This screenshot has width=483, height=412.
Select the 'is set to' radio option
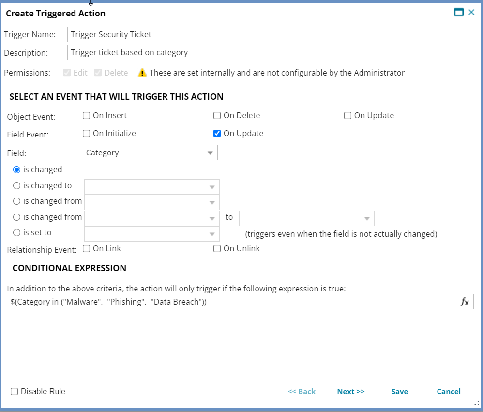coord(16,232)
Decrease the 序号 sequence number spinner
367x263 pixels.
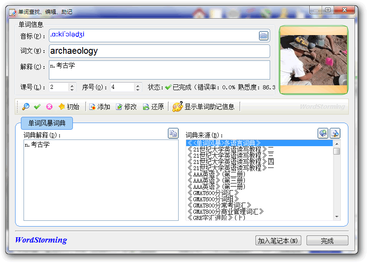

* * *

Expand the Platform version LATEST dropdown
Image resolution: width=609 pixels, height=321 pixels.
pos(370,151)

**Task statement:** All pictures are to be skipped. Output, word for word, the lines in the data above starting at the line containing "This screenshot has width=483, height=412." and ending at the line containing "367x263 pixels.".

**Written response:**
This screenshot has width=483, height=412.
Select the 'is set to' radio option
coord(16,232)
Decrease the 序号 sequence number spinner
367x263 pixels.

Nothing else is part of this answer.